Monday, October 25, 2010

Skydive update

Hey,

The future for skydive is unsure right now. I saw at unity forums that at last(!) unity games were approved over at Kongregate, which was good news. I completed the last few levels, polished the new features and did a full integration with Kongregates API. After a few weeks I got an email saying that they don't approve unity games at this time. Apparently they only accepted unity games for a few days. Bummer for me, so right now there is no playable version of the game anywhere. I might wait and see what happens at Kongregate before I start integrating with another site. I'll probably put it up on my site in the meantime.

While completing this game I came to realize the importance of a project model even with only one developer. There's a lot of stress involved when you develop alone, and a lot of decisions. What made this easier for me was to simplify my workflow. I do the thinking first and plan a small iteration with todo-tasks and put everything else in a backlog. Whenever I come up with new things that would be cool, I put them in the backlog and try to be diciplined to not skip ahead and do tasks that I didn't plan for. In practice I have a few different backlog documents relating to either graphics, sounds, game design or coding. Current TODO tasks is a separate document. I also try to have a clear goal of the next "release" and what features should be included.
By doing this, I maintained a feeling of being effective and not overwhelmed, which relieved a lot of stress. Before I started working like this things got very messy and I felt like I had no control or a clear vision of what I should do next. Just hammering and hammering at new things that never stopped coming.
This is very similar to SCRUM, so if you're not familiar with that, you can google it for more details.
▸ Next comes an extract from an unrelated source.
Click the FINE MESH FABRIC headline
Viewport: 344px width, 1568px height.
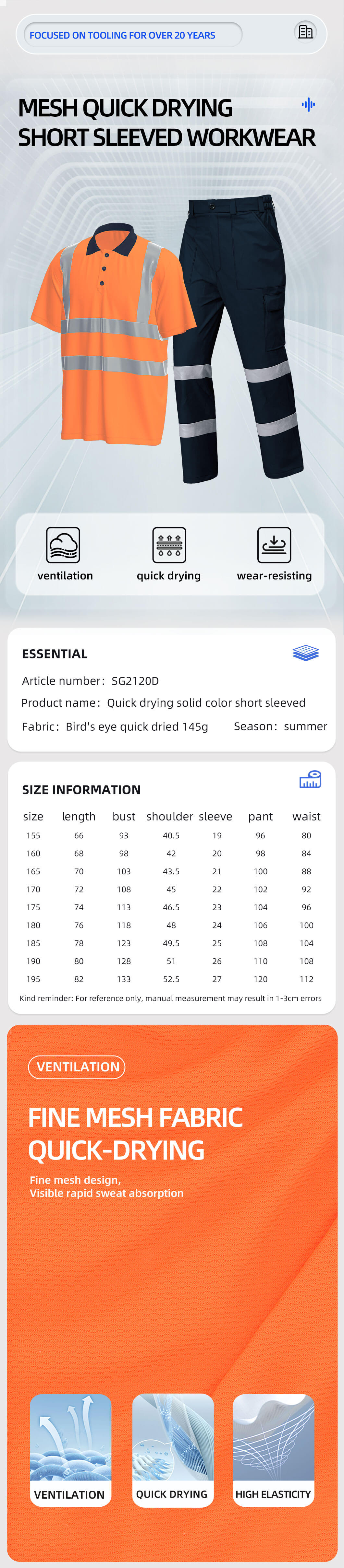coord(135,1117)
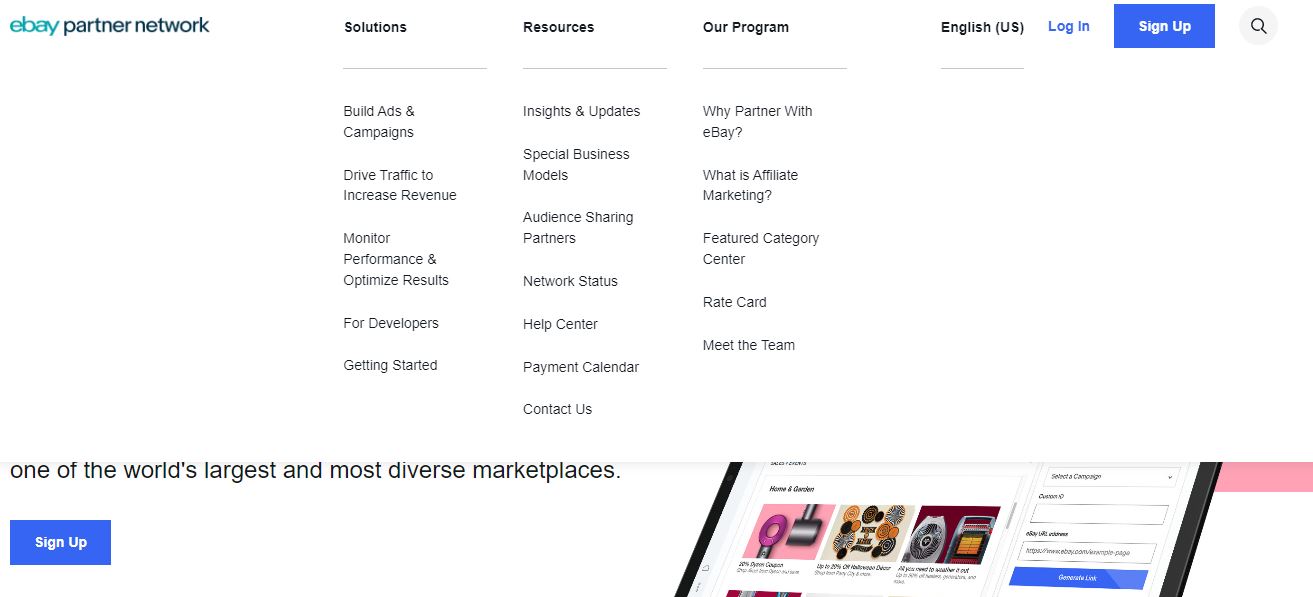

I'm not sure how others are dealing with project management in solo projects. I would like to hear any good advice though, so feel free to comment.

/Marcus

1 comment:

  1. Marcus - would you mind if I ask how you handled flight in Unity? I'm just having a look at Unity myself now and it has a Physics engine but it doesn't seem like it could model something like a parachute with lift, wind resistance etc. What Unity features/approach did you take to model the flight? Just some manual/basic equations?